Read more here. So, if you are wondering why the Occupy movement is so concentrated on the 1%, stories like this should jog your brain a bit. It also helps identify certain products not to buy anymore, like Campbell's soup! Spending one billion dollars in stock buy backs for its shareholders and officers, at the expense of 770 real people who no longer have a job with that company, now there's a grand American gesture, and a lesson in how the rich stay rich.
And, in another bit of irony, the law firm that became famous over Halloween for their office party (the firm specialized in foreclosures, and the theme of the office party was, well, being homeless after you lost your house in foreclosure) had to close their doors thanks to all the fun publicity!
A law firm that had become a lightning rod in the controversy over mortgage-foreclosure practices has shut down, costing 89 employees their jobs.The Steven J. Baum P.C. law firm, which has offices in Amherst, N.Y., and Westbury, N.Y., has filed papers with government agencies notifying them that it plans to close. It made the filings under a federal law requiring employers to provide notice before mass layoffs.
...the firm’s fortunes worsened this month after The New York Times published photos of a Halloween party at the Baum firm showing employees wearing costumes mocking people who had lost their homes.
After those photos surfaced, the mortgage giants Freddie Mac and Fannie Mae cut off the Baum firm, forbidding servicers of their mortgages from using Mr. Baum and his colleagues. That effectively served as the firm’s death knell.
For more pictures, see here.
And you wonder why the 99% are angry?

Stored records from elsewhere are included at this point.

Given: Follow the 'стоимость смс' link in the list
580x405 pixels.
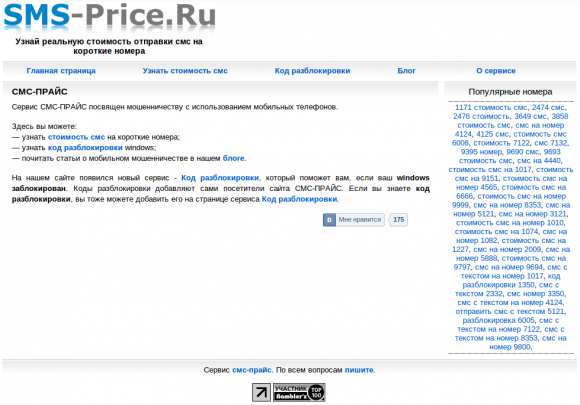Looking at the screenshot, I should coord(76,137).
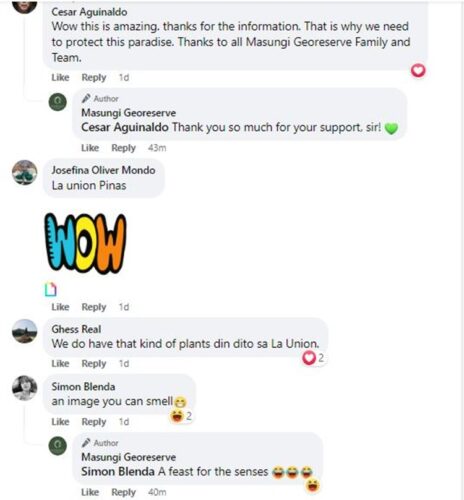The width and height of the screenshot is (464, 500).
Task: Reply to Simon Blenda's comment
Action: (94, 422)
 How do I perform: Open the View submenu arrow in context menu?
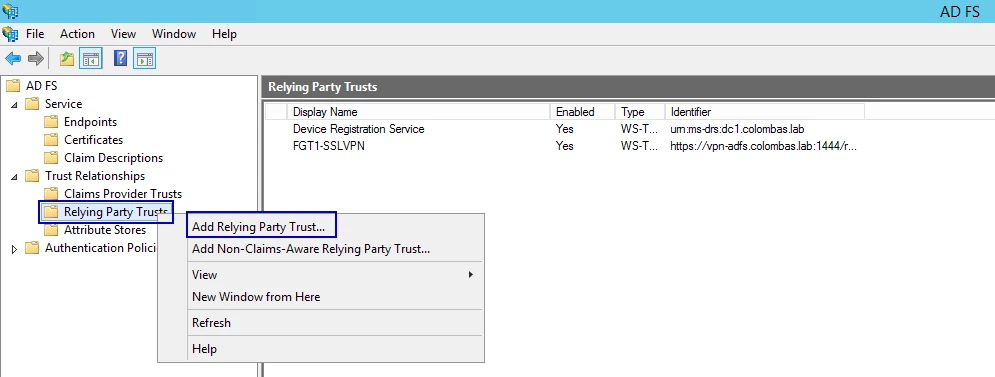[470, 275]
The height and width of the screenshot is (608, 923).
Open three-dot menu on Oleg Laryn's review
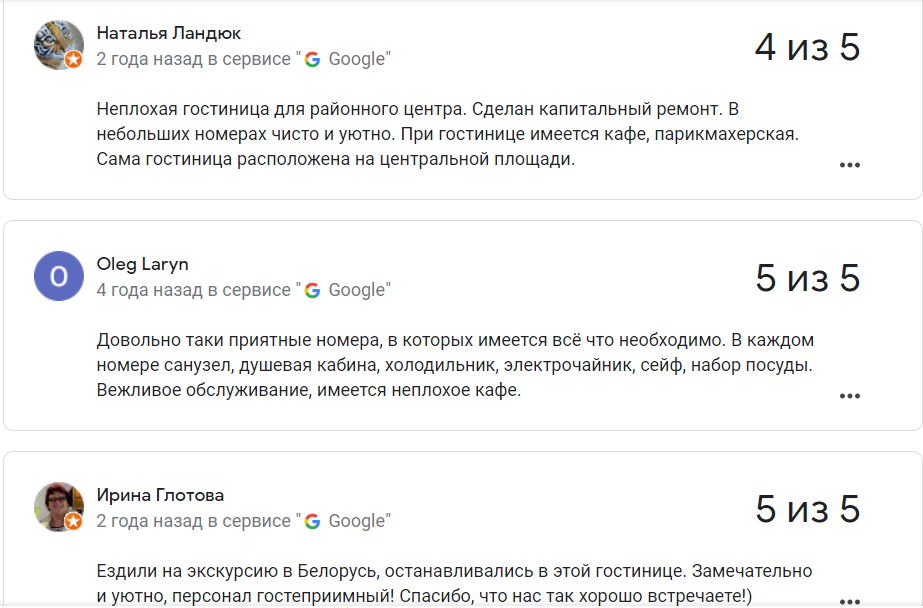(x=849, y=396)
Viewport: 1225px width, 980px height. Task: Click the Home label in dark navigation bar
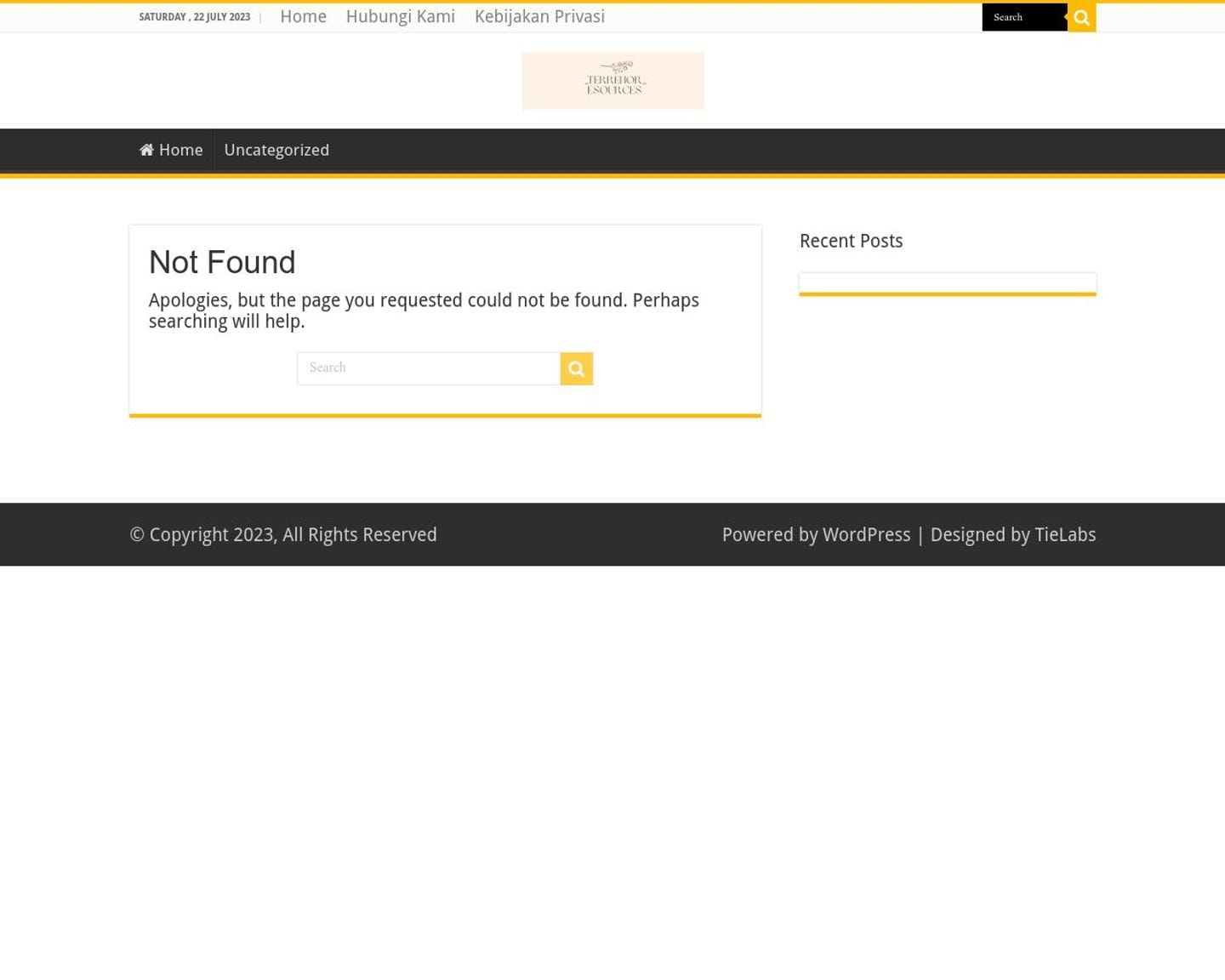(181, 151)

You still think this class war thing is non-existent? What mentality has to prevail such that a firm that makes its living out of kicking people off their property, hosts a party whose theme is to mock the very people they've made homeless? Apparently, in an email to the guy at the NYT that broke the story, Mr. Baum himself had this to say:
“Mr. Nocera — You have destroyed everything and everyone related to Steven J. Baum PC,” said the letter. “It took 40 years to build this firm and three weeks to tear down.”